-------- Materials provided
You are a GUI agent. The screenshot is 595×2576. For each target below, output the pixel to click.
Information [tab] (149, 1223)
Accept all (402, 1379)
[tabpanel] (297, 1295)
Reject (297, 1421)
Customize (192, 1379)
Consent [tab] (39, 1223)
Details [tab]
----------------
* _What to produce_: Transcribe all of the lines above without changing anything.

* _Final result_:
You are a GUI agent. The screenshot is 595×2576. For each target below, output the pixel to click.
Information [tab] (149, 1223)
Accept all (402, 1379)
[tabpanel] (297, 1295)
Reject (297, 1421)
Customize (192, 1379)
Consent [tab] (39, 1223)
Details [tab]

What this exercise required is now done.